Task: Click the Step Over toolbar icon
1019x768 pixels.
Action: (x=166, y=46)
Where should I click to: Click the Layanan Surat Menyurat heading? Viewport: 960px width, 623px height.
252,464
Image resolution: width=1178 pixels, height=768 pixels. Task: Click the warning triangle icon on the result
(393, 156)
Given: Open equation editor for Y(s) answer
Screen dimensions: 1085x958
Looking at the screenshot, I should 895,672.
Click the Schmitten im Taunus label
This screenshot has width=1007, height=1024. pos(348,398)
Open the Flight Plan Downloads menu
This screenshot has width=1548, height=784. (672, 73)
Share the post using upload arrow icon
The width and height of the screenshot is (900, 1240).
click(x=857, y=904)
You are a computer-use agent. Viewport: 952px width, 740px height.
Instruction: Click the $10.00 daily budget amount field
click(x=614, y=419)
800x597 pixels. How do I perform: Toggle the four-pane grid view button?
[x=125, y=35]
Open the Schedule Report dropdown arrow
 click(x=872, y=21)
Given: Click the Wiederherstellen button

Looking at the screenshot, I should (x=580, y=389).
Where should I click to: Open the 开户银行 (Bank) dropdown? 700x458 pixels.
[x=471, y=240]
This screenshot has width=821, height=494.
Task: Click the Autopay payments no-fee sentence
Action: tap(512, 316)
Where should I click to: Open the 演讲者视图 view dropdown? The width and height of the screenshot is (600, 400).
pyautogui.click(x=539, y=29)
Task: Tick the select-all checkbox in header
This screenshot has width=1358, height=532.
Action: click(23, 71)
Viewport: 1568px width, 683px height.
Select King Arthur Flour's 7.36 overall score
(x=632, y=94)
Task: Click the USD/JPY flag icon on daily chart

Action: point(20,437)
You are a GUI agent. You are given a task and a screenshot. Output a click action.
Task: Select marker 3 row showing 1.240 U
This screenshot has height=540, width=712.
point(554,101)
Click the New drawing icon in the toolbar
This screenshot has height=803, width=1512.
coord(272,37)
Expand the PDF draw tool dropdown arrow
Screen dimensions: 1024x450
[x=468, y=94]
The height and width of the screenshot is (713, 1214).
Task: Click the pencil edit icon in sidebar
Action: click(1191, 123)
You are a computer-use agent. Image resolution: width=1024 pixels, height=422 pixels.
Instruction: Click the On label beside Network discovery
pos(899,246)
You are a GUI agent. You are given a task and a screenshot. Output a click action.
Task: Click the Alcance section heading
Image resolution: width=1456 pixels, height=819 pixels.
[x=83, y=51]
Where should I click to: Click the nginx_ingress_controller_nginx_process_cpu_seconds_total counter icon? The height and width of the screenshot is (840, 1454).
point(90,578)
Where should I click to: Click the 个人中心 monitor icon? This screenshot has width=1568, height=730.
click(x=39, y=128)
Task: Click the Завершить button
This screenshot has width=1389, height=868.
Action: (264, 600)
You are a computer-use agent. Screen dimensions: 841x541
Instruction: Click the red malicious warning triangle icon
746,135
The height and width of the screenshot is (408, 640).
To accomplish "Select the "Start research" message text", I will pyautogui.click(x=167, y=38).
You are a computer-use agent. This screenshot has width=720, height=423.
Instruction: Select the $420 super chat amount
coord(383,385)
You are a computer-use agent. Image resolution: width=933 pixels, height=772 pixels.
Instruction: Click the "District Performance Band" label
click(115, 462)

- [Activity] Each line above is to be restated exactly as it stands.

- [Answer to this task]
Task: Click the Step Over toolbar icon
1019x768 pixels.
Action: (x=166, y=46)
Where should I click to: Click the Layanan Surat Menyurat heading? Viewport: 960px width, 623px height.
252,464
Image resolution: width=1178 pixels, height=768 pixels. Task: Click the warning triangle icon on the result
(393, 156)
Given: Open equation editor for Y(s) answer
Screen dimensions: 1085x958
Looking at the screenshot, I should 895,672.
Click the Schmitten im Taunus label
This screenshot has width=1007, height=1024. pos(348,398)
Open the Flight Plan Downloads menu
This screenshot has width=1548, height=784. (672, 73)
Share the post using upload arrow icon
The width and height of the screenshot is (900, 1240).
click(x=857, y=904)
You are a computer-use agent. Viewport: 952px width, 740px height.
Instruction: Click the $10.00 daily budget amount field
click(x=614, y=419)
800x597 pixels. How do I perform: Toggle the four-pane grid view button?
[x=125, y=35]
Open the Schedule Report dropdown arrow
 click(x=872, y=21)
Given: Click the Wiederherstellen button

Looking at the screenshot, I should (x=580, y=389).
Where should I click to: Open the 开户银行 (Bank) dropdown? 700x458 pixels.
[x=471, y=240]
This screenshot has width=821, height=494.
Task: Click the Autopay payments no-fee sentence
Action: tap(512, 316)
Where should I click to: Open the 演讲者视图 view dropdown? The width and height of the screenshot is (600, 400).
pyautogui.click(x=539, y=29)
Task: Tick the select-all checkbox in header
This screenshot has width=1358, height=532.
Action: click(23, 71)
Viewport: 1568px width, 683px height.
Select King Arthur Flour's 7.36 overall score
(x=632, y=94)
Task: Click the USD/JPY flag icon on daily chart

Action: point(20,437)
You are a GUI agent. You are given a task and a screenshot. Output a click action.
Task: Select marker 3 row showing 1.240 U
This screenshot has height=540, width=712.
point(554,101)
Click the New drawing icon in the toolbar
This screenshot has height=803, width=1512.
coord(272,37)
Expand the PDF draw tool dropdown arrow
Screen dimensions: 1024x450
[x=468, y=94]
The height and width of the screenshot is (713, 1214).
Task: Click the pencil edit icon in sidebar
Action: click(1191, 123)
You are a computer-use agent. Image resolution: width=1024 pixels, height=422 pixels.
Instruction: Click the On label beside Network discovery
pos(899,246)
You are a GUI agent. You are given a task and a screenshot. Output a click action.
Task: Click the Alcance section heading
Image resolution: width=1456 pixels, height=819 pixels.
[x=83, y=51]
Where should I click to: Click the nginx_ingress_controller_nginx_process_cpu_seconds_total counter icon? The height and width of the screenshot is (840, 1454).
point(90,578)
Where should I click to: Click the 个人中心 monitor icon? This screenshot has width=1568, height=730.
click(x=39, y=128)
Task: Click the Завершить button
This screenshot has width=1389, height=868.
Action: (264, 600)
You are a computer-use agent. Screen dimensions: 841x541
Instruction: Click the red malicious warning triangle icon
746,135
The height and width of the screenshot is (408, 640).
To accomplish "Select the "Start research" message text", I will pyautogui.click(x=167, y=38).
You are a computer-use agent. This screenshot has width=720, height=423.
Instruction: Select the $420 super chat amount
coord(383,385)
You are a computer-use agent. Image resolution: width=933 pixels, height=772 pixels.
Instruction: Click the "District Performance Band" label
click(115, 462)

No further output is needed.